The problem isn't the streaming platforms (unless you want to pay more for your streaming service), but the record labels. Spotify never made profit.
Music used to be more valuable because it was more scarce and more difficult to deliver. Now anybody can make a song and put it on the internet. The value has gone down and artists/labels need to recognize that or people aren't gonna pay them at all.
“Spotify already pays nearly 70% of every dollar it generates from music to the record labels and publishers that own the rights for music, and represent and pay artists and songwriters," it continues.>
I dunno, ifnthat is true it seems more than fair compensation.

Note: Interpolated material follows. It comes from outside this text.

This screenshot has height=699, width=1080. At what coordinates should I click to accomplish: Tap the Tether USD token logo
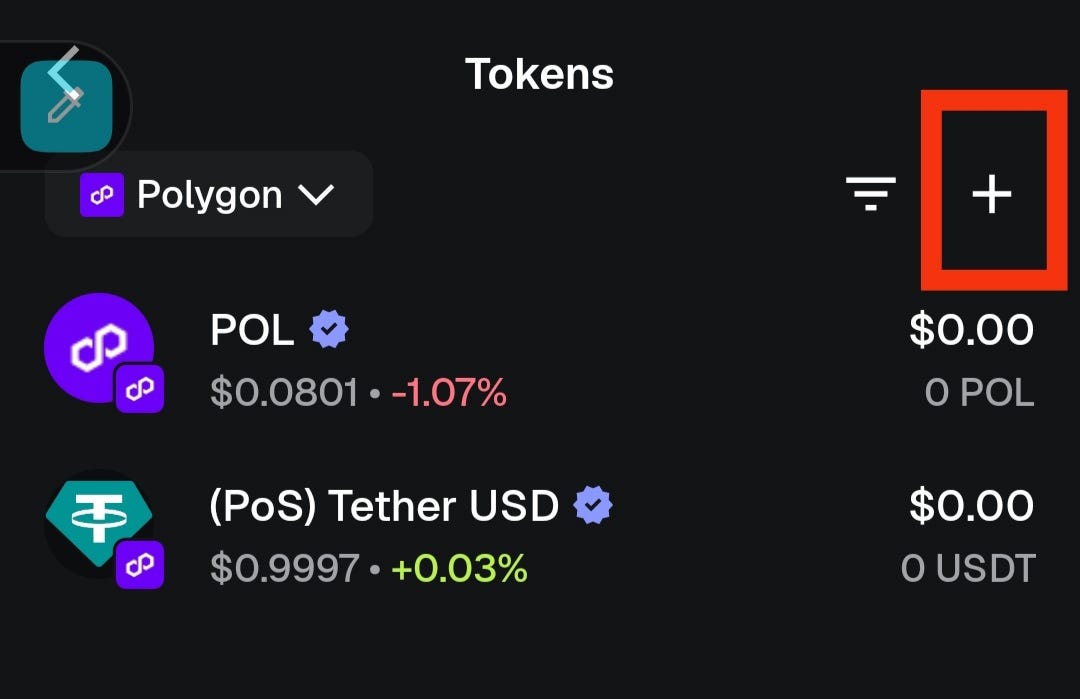99,523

Fair compensation for who? Record labels who already rake in tons of money, or small artists that now need 1000 streams a year at minimum to get paid at all on a specific track?
I've been making and distributing my own music for over 3 years, not only on Spotify, and JUST hit a total $26 I've made.
What kind of music? And would you be willing to share, maybe DM it if you’re more comfortable
Mostly electronic music with no words. This is my most recent track: Midnight Funk Train by Thassodar on #SoundCloud https://on.soundcloud.com/DLhDp
I have an album I put out at the beginning of September that's on all streaming services (Spotify link):
www.linktr.ee/thassodar has links to everything else!
With increasing the necessary streams to 1000 it will get better, since AI mass produced music won't get any share anymore.
Maybe try k-pop?
I've had music on Spotify almost a decade now. Best it's done was pay to keep it on Spotify. It won't even be able to do that anymore.
You do know why bands and artists sell merch at venues, right?
The contracts they’ve signed may entitle them to little or nothing of ticket sales.
The amazing thing about legislations like this is when eventually the lawmakers backtrack, they lay out red carpet to bring back business, making the situation even worse for the people.
All that matters is what it looks like on paper. The paper they segment and define themselves.